TABLE-US-00003 TABLE 3 Effect of compounds of present disclosure on BMI of rats in obese model Group BMI (kg/m.sup.2) Blank group 5.33 ± 0.21* Model group 7.73 ± 0.27  Low-dose subgroup of 6.72 ± 0.32* compound 3 Middle-dose subgroup of 6.06 ± 0.29* compound 3 High-dose subgroup of 5.85 ± 0.23* compound 3 Middle-dose subgroup of 6.50 ± 0.32* compound 1 Middle-dose subgroup of 6.63 ± 0.26* compound 2 Middle-dose subgroup of 6.12 ± 0.35* compound 4 Middle-dose subgroup of 7.60 ± 0.39  diosmin Middle-dose subgroup of 7.87 ± 0.34  sucralfate *indicates P < 0.05 compared with the model group.

[0155] It could be seen from test results in Table 3:

[0156] 1) Compared with animals in the blank group, the BMI of animals in the model group increased significantly, indicating that this model was successful;

[0157] 2) Compared with the model group, after compound 1, compound 2, compound 3 and compound 4 were administrated, the BMI of animals could be significantly reduced, indicating that the compounds had an effect on preventing weight gain.
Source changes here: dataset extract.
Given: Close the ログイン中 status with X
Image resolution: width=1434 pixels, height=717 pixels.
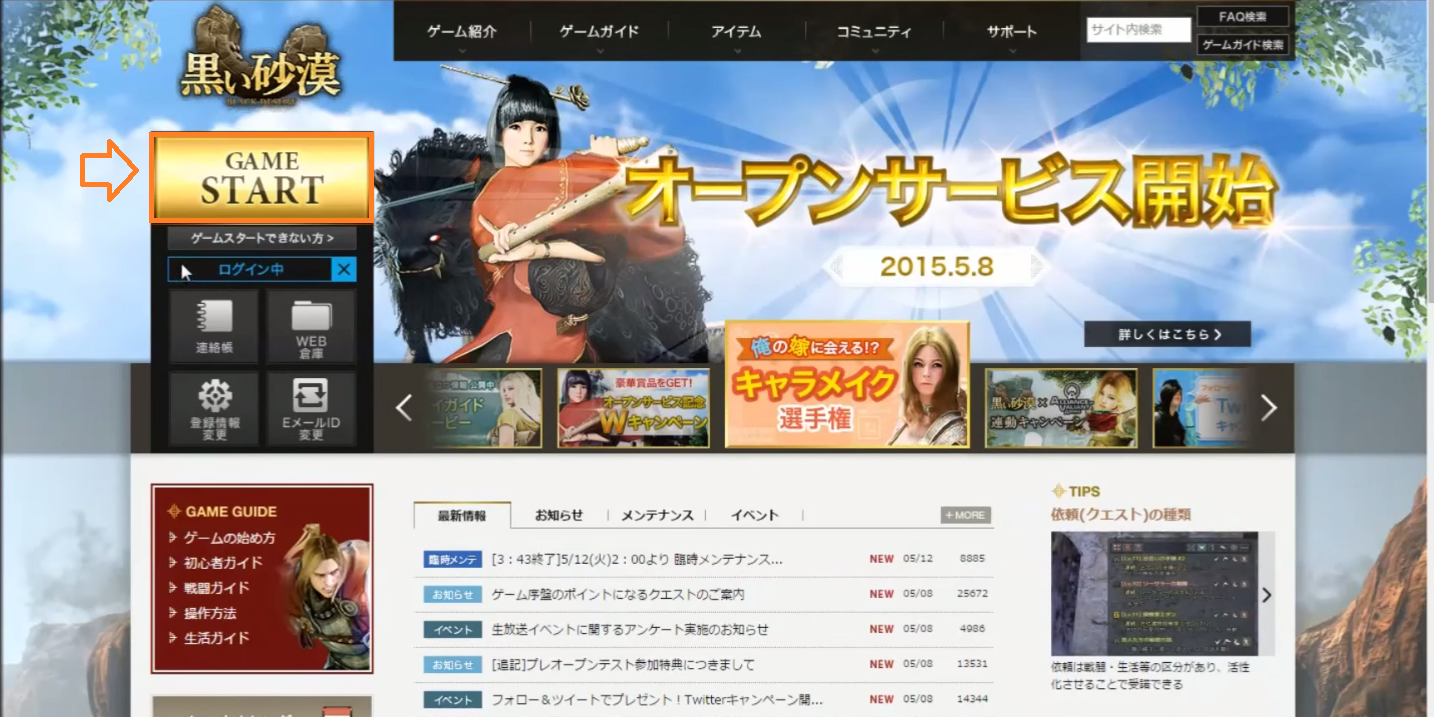Looking at the screenshot, I should pos(344,269).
Compound 3 and compound 4 were more effective than compound 1 and compound 2 at the same dose; and

[0158] 3) There was no significant difference between the sucralfate group or diosmin group and the model group.
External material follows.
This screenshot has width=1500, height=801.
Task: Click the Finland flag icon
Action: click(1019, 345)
Example 4 Regulation of Compound of Present Disclosure in People Suffering from Weight Imbalance

[0159] Since existing data showed that dosmalfate tablets had good safety, several persons suffering from weight imbalance voluntarily tried tablets of compound 3 (dosmalfate tablets) under a condition of meeting requirements of medical ethics.

[0160] Mr. Gao, male, 36 years old, without digestive system or metabolic system diseases, suffering from only mild weight imbalance and having a BMI index of 25. He was administrated with the dosmalfate tablets twice a day (in the morning and in the evening, respectively) with 1 g each time and ate normally. After two months of continuous administration, the BMI index decreased to 22 and body weight returned to a normal level. No adverse reactions related to the dosmalfate tablets occurred during this period.
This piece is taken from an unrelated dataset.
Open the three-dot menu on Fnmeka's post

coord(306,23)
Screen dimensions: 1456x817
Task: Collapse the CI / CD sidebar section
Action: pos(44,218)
[0161] Ms. Chen, female, 60 years old, suffering from polycystic ovary syndrome, with a weight of 62 kg and a BMI index of 29. After administrated with the dosmalfate tablets three times a day (in the morning, at noon and in the evening, respectively) with 1.5 g each time for three consecutive months. Subsequently, her body weight decreased to 55 kg and the BMI index was 25.7. During the drug administration, only mild constipation was observed without other adverse reactions.

[0162] Mr. Sun, male, 64 years old, suffering from obesity and hyperuricemia and having a uric acid level of 680 μmol/L and a weight of 85 kg, with the BMI index up to 32. He was administrated with the dosmalfate tablets three times a day (in the morning, at noon and in the evening, respectively) with 3 g each time for two consecutive months, during which he ate normally. Subsequently, his body weight decreased significantly to 75 kg and the BMI index was 28.2. Although no uric acid-lowering drug was administrated during the drug administration, the uric acid level decreased to 600 μmol/L.

[0163] It is indicated from the above data that the compounds of the present disclosure is safe and effective in regulating body weight imbalance.

[0164] The above only describes some embodiments of the present disclosure and those skilled in the art should understand that these embodiments are only used to illustrate the present disclosure and not intended to limit the scope of the present disclosure. Those skilled in the art can make changes, substitutions and alterations to the solution of the present disclosure based on the concept of the present disclosure. The protection scope of the present disclosure is defined by the claims, covers their equivalent solutions, and should also cover changes, substitutions and alterations which were made based on the present disclosure by those skilled in the art.